Este Mesías (Jristós, Ungido) de Dios no solo se identificaba con algunas figuras muy enigmáticas y misteriosas de los profetas Isaías (el Siervo de YHWH) y Daniel (el hijo del Hombre), sino que era el Hijo de Dios. Era el mismo Dios, YHWH, encarnado, hecho hombre. Era el Emmanuel, el Dios-con-nosotros. En Jesús, Dios había manifestado plena y definitivamente su propia esencia, su propio ser. Dios Padre se había manifestado completamente a sí mismo en Jesús, en su Hijo, en Dios Hijo. Este Hijo (Jesús) es la impronta de su sustancia, como comienza diciendo la Carta a los Hebreos (Hb 1,3) o el Evangelio de S. Juan, que comienza afirmando que la Palabra (Jesús) era Dios (Jn 1,1).

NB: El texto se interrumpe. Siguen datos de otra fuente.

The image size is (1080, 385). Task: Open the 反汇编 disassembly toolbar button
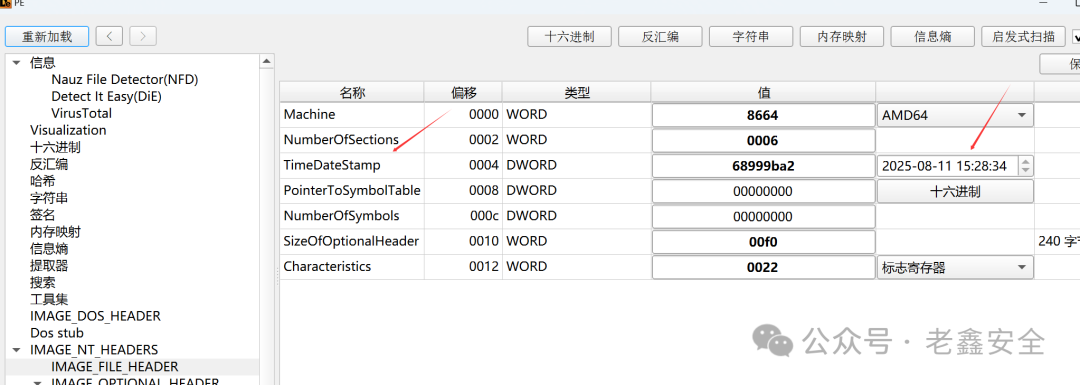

Con la experiencia de su Resurrección y, siendo testigos de ella, renovados e impulsados por el Espíritu Santo el día de Pentecostés (cincuenta días después de la Resurrección de Jesús, y diez días después de su Ascensión), los apóstoles, con Pedro a la cabeza, comienzan a dar solemne testimonio de esta acción de Dios en Jesucristo. En las plazas (Hch 2,24), en el Templo (Hch 3,13-26) y por todas partes, incluso a costa de su propia vida, como Esteban (Hch 7) no dejan de proclamar con una inusitada valentía que Jesús es el Hijo de Dios, es el Siervo de YHWH. Este Siervo había traído la verdadera Justicia y Derecho de Dios con los hombres. En una experiencia existencial de no poder más, de percibir que Dios les había abandonado, de estar aplastados bajo tantos yugos y losas, aparece una Luz resplandeciente, una liberación, la auténtica Liberación. Dios no se ha olvidado de su pueblo.

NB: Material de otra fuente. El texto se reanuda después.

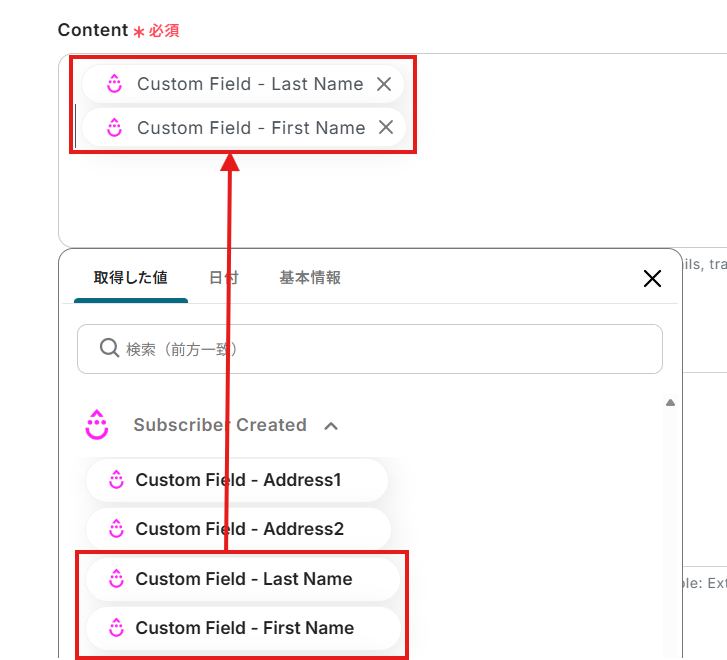
Task: Select Custom Field - Address2 from list
Action: point(239,529)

Dios no se ha olvidado de nosotros. Ha mandado a su Hijo amado y predilecto que ha cargado con todo el peso de nuestros pecados e impotencias. Las ha clavado en su cruz y ha pagado la deuda pendiente. Nos ha liberado de toda esclavitud, de toda deuda. Somos libres. Ha enderezado nuestra caña cascada, ha avivado la llama de nuestra mecha vacilante y ha hecho brillar la Luz en nuestros corazones (2 Co 4,6). Quien está en Cristo es una nueva creación; pasó lo viejo, todo es nuevo (2 Co 5,17).
Si alguno de nosotros se encuentra en las tinieblas, ponga su confianza en Él, que se apoye en su Nombre, en la fuerza de su Espíritu Santo, que hemos recibido para no volver a recaer en el temor. «¡No tengáis miedo! ¡No temáis!», repetía una y otra vez el beato Papa Juan Pablo II, tomando esas palabras del mismo Jesús en el Evangelio: «Soy Yo, no temáis».

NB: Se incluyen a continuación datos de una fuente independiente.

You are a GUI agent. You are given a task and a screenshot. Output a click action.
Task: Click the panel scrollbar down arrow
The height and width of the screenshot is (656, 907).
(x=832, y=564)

Como los ángeles a los pastores de Belén («No temáis, os ha nacido un Salvador) o a las mujeres en el sepulcro de Jesús (No temáis, ha resucitado), animémonos los unos a los otros cada día con esta exhortación a la confianza: «No tengáis miedo». Porque, «Estaré con vosotros todos los días, hasta el fin del mundo» (Mt 18, 20).